Activity: Set out exactly, line by line, the stretch of data below that begins at the line containing "Return to Qualification Matches (119, 2237)" and ends at the line containing "18630 (80, 1208)", with both ends kept.

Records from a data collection
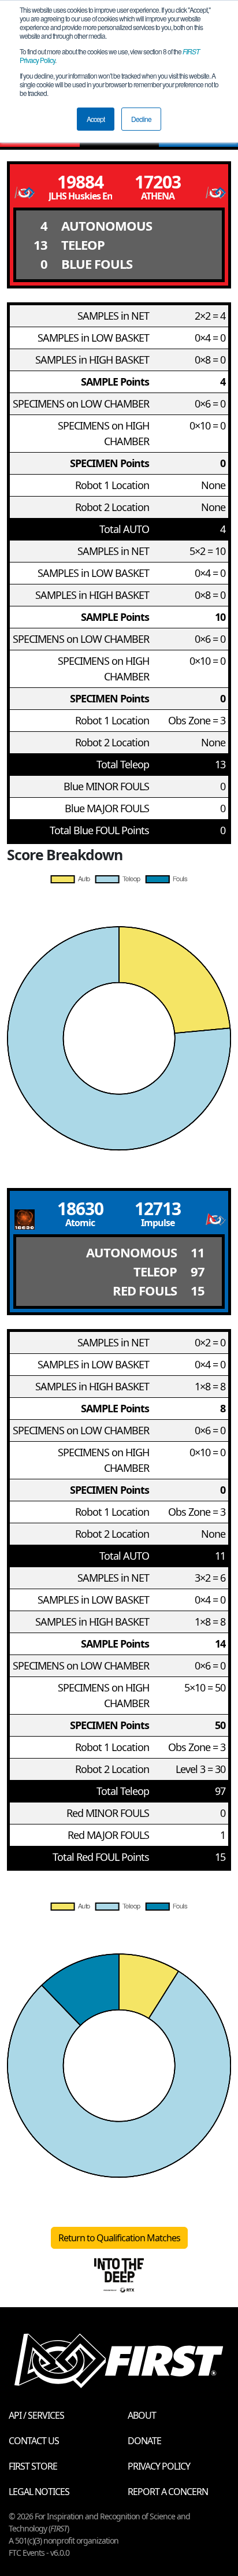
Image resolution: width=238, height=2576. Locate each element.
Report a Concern (168, 2491)
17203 (158, 182)
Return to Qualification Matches (119, 2237)
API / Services (36, 2415)
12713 (158, 1208)
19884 (80, 182)
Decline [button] (141, 119)
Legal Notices (39, 2491)
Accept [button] (96, 119)
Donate (144, 2440)
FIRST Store (33, 2466)
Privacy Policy (159, 2466)
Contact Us (34, 2440)
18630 (80, 1208)
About (142, 2415)
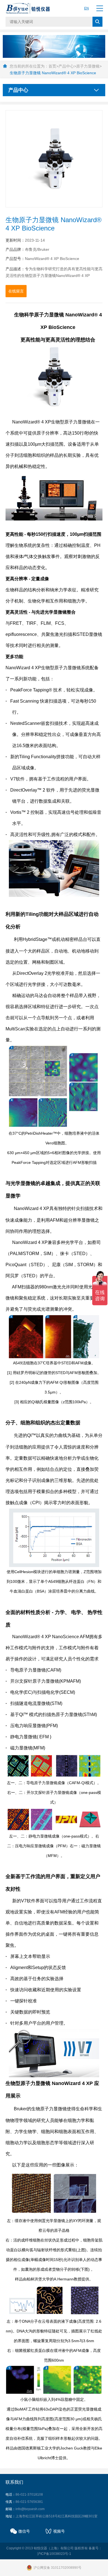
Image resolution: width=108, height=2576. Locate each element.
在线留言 (16, 291)
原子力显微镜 (87, 66)
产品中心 (66, 66)
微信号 (24, 2531)
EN (86, 8)
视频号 (59, 2531)
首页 (52, 66)
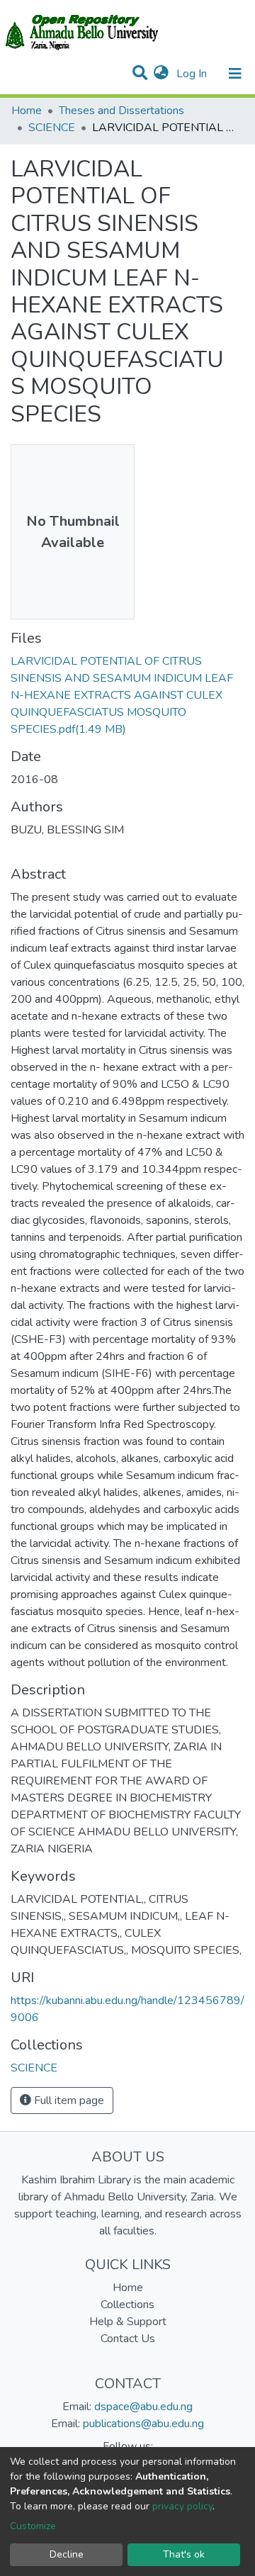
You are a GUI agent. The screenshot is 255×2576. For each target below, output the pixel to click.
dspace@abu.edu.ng (143, 2406)
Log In (193, 73)
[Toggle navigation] (235, 74)
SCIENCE (51, 127)
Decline (67, 2554)
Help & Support (127, 2321)
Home (26, 110)
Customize (33, 2526)
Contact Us (128, 2338)
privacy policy (182, 2506)
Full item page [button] (67, 2100)
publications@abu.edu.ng (143, 2423)
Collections (127, 2304)
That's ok (184, 2554)
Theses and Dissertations (121, 110)
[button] (161, 73)
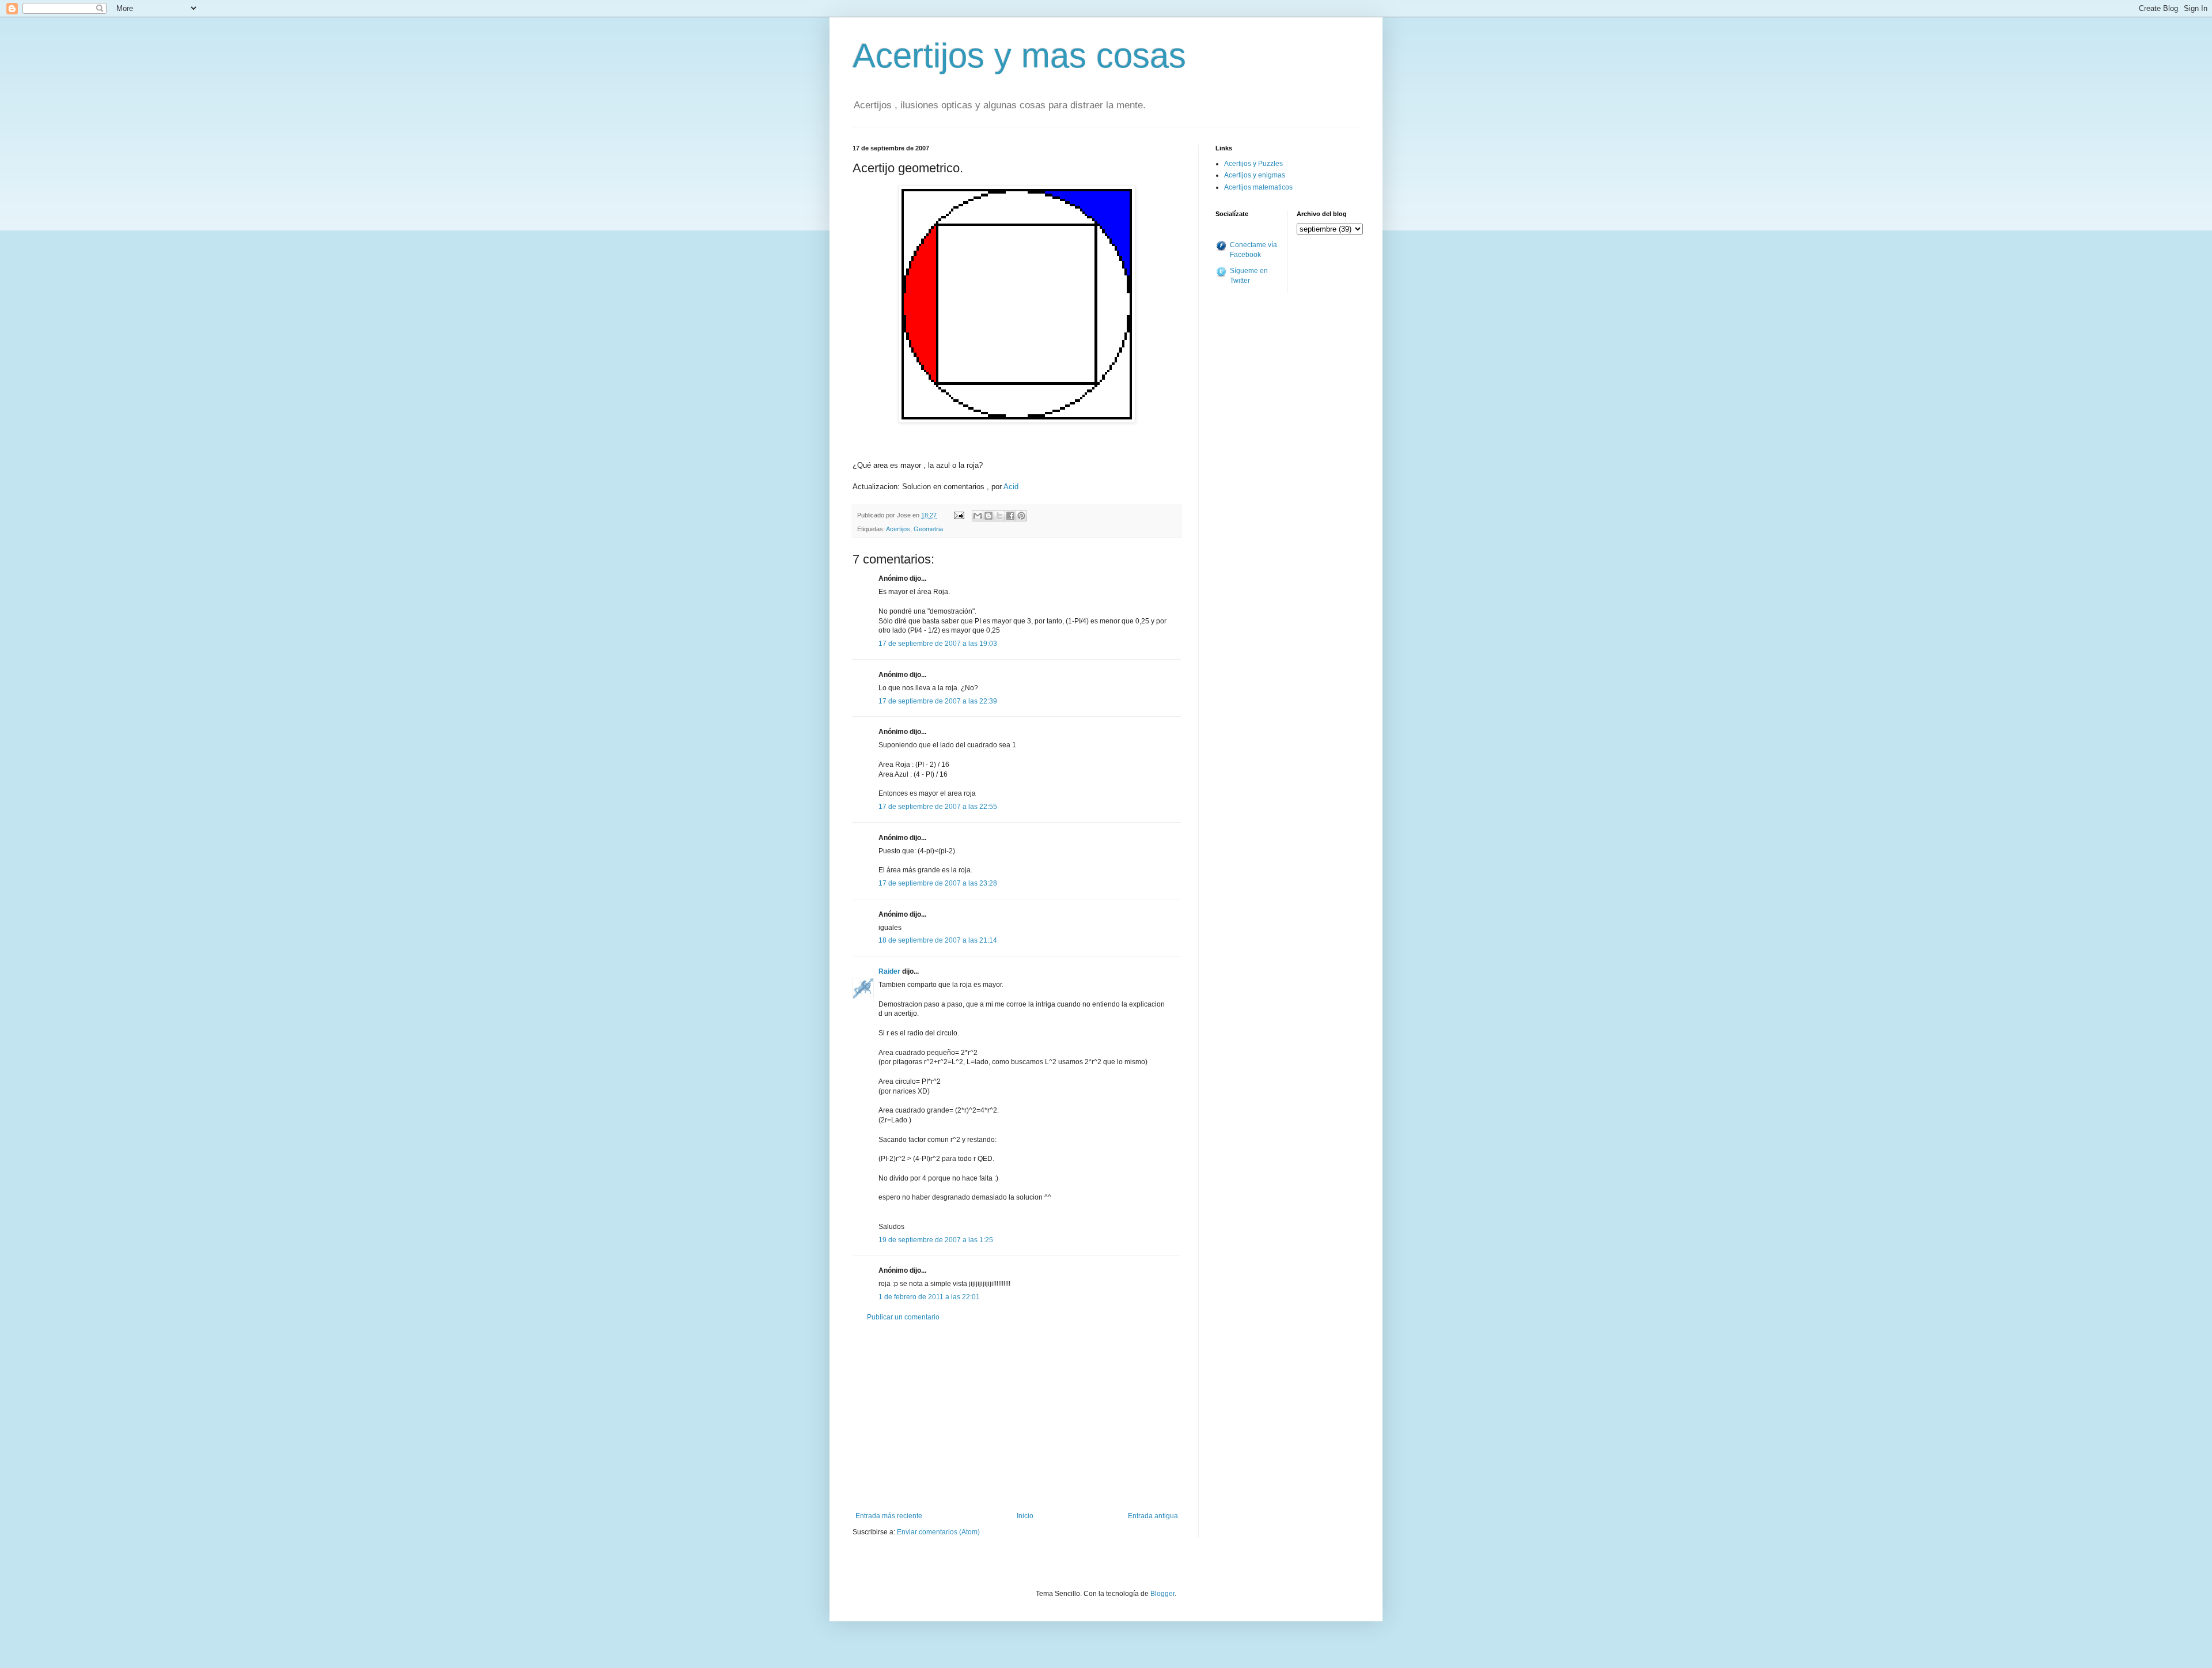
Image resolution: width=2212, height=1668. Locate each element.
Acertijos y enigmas (1254, 175)
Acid (1010, 486)
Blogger (1162, 1594)
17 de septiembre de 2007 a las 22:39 (937, 701)
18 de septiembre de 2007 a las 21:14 (937, 940)
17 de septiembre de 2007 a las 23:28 (937, 883)
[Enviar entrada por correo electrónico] (958, 515)
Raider (889, 971)
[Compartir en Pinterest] (1021, 515)
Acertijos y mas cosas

Answer box:
Return to Qualification Matches (119, 2237)
API / Services (36, 2415)
12713 (158, 1208)
19884 (80, 182)
Decline [button] (141, 119)
Legal Notices (39, 2491)
Accept [button] (96, 119)
Donate (144, 2440)
FIRST Store (33, 2466)
Privacy Policy (159, 2466)
Contact Us (34, 2440)
18630 (80, 1208)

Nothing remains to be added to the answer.